Walka o życie 16-letniego Mikołaja
Nie tak miało być – to miał być kolejny kontrolny rezonans, po którym mieliśmy szczęśliwi wrócić do domu. Nic nie wskazywało na to, iż usłyszymy od lekarzy słowa, które na nowo zburzą nasz ledwo co posklejany świat... W 2017 roku u Mikołaja zdiagnozowano guza mózgu – czaszkogardlaka, który umiejscowił się w okolicy przysadki mózgowej. Kiedy usłyszeliśmy diagnozę, wszystko potoczyło się błyskawicznie. 12-letni syn został zoperowany w Centrum Zdrowia Dziecka w Warszawie. Od tej pory Mikołaj jest pod opieką neurochirurgów, endokrynologów, okulistów. Musi na stałe przyjmować określone leki.

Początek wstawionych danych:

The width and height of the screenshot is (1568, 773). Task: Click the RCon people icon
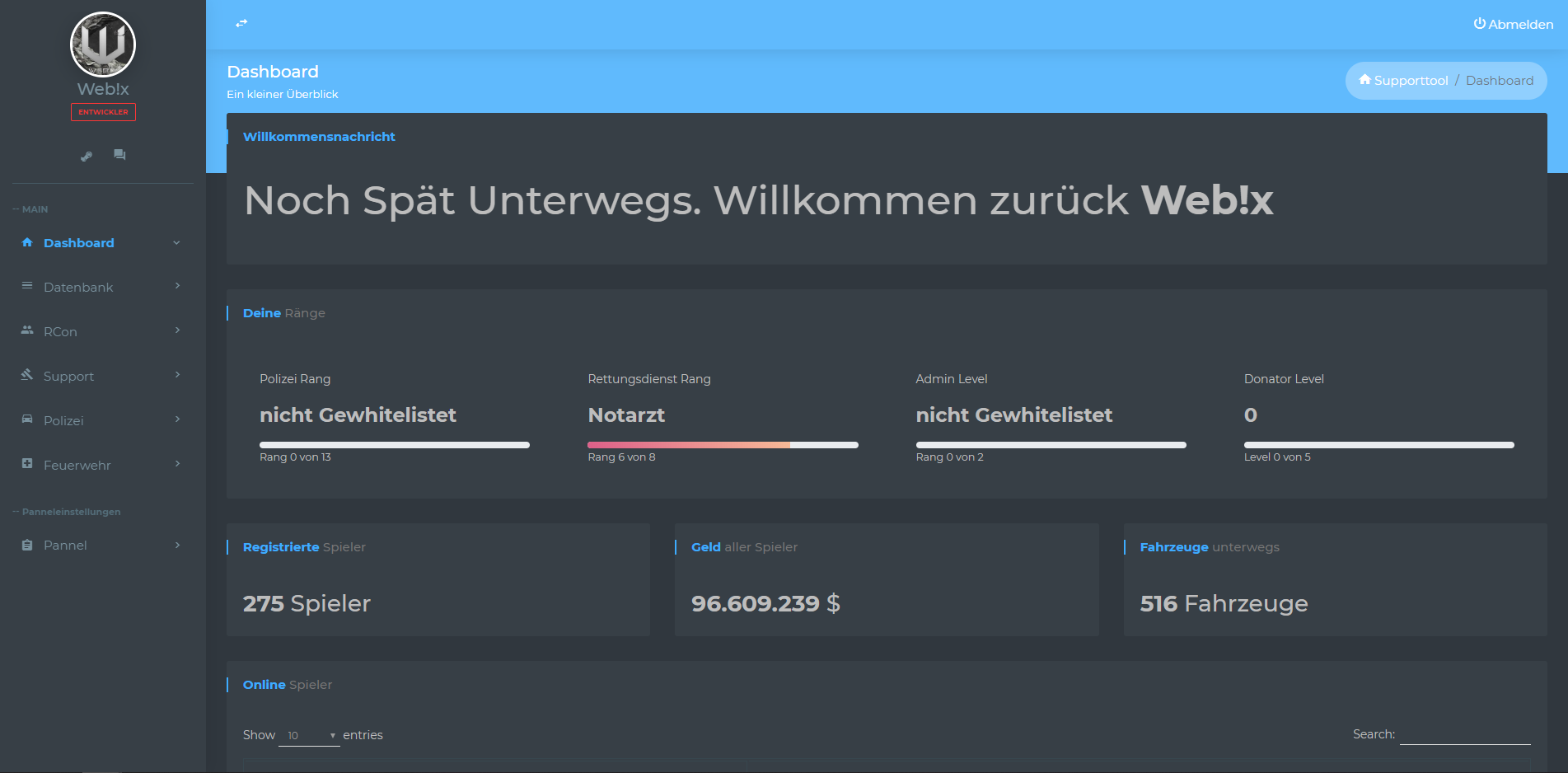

Tydzień temu pojechaliśmy na kontrolny rezonans. Jego wynik zaskoczył nawet lekarzy. Resztka guza - która przez ponad 3,5 roku była stabilna urosła, niebezpiecznie zbliżając się do nerwu wzrokowego. Skontaktowaliśmy się z profesorem z kliniki w Tübingen, w celu konsultacji. Mikołaj w trybie pilnym został zakwalifikowany do operacji pozwalającej na całkowite usunięcie guza! Nie mamy czasu do stracenia, ale nie posiadamy takich pieniędzy! Życie naszego syna zostało wycenione na ponad 160 tysięcy złotych. Od tej operacji zależy dalsze życie naszego dziecka.
Będziemy wdzięczni za każde wsparcie. Zwracamy się do wszystkich ludzi o dobrych sercach. Pomóżcie nam walczyć o życie naszego syna, bez Was nie damy rady. Dziękujemy z całego serca.